Yes. Again, look, Brian, this is Liren. If you look at the-- what the kind of technology those online services are using, by online services are being, you know, the, the distribution of video, either, you know, one directionally, interactively, it's, it's beyond any reasonable doubt that they are using and benefiting a lot from our connectivity as well from our video technology. The real question is really how do we launch a licensing program in there, which we have been working on for quite a bit now. If you look at the market size, the online video space is projected to be growing to about $500,000,000,000 in 2027, which, interesting enough, is the same size as today's smartphone market size. We are working on that quite diligently.

Currently, we don't have enough specification to provide a precise estimate on how big a licensing opportunity this is with us, because we really would prefer to, you know, sign up, you know, at least one or more license before we put a specific number to it.

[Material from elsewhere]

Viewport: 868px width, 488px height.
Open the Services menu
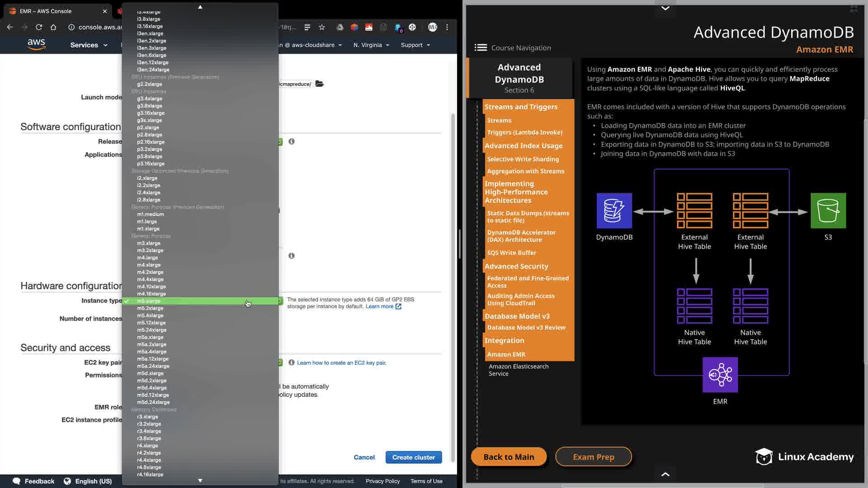(89, 45)
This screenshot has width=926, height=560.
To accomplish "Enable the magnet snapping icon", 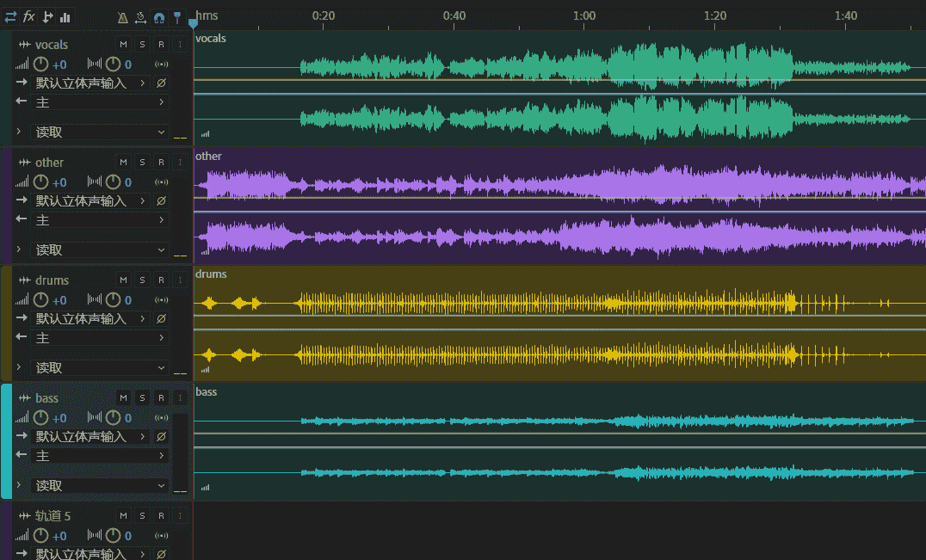I will (158, 17).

We'll keep you informed, and we have been working quite diligently on that space.

Brian Balchin (Research Analyst)

Okay, great. Thank you.

Operator (participant)

To ask a question, please press star one one on your telephone. Again, to ask a question, please press star one one on your telephone. I am showing no other questions in the queue at this time. I would now like to turn the call back to Raiford, for closing remarks.

Raiford Garrabrant (Head of Investor Relations)

Thank you, Michelle. I'll now turn it back to Liren for his closing remarks.

Liren Chen (President and CEO)

Hey, thank you everyone who joined today's call, and we look forward to updating you on our progress next quarter.